++++ Record excerpts ++++
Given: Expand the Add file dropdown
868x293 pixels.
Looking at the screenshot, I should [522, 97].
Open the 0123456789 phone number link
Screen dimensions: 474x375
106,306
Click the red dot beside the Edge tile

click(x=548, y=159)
++++
▶ _What is required_
Copy every record above out again, word for word.

▶ _Output below_
Given: Expand the Add file dropdown
868x293 pixels.
Looking at the screenshot, I should [522, 97].
Open the 0123456789 phone number link
Screen dimensions: 474x375
106,306
Click the red dot beside the Edge tile

click(x=548, y=159)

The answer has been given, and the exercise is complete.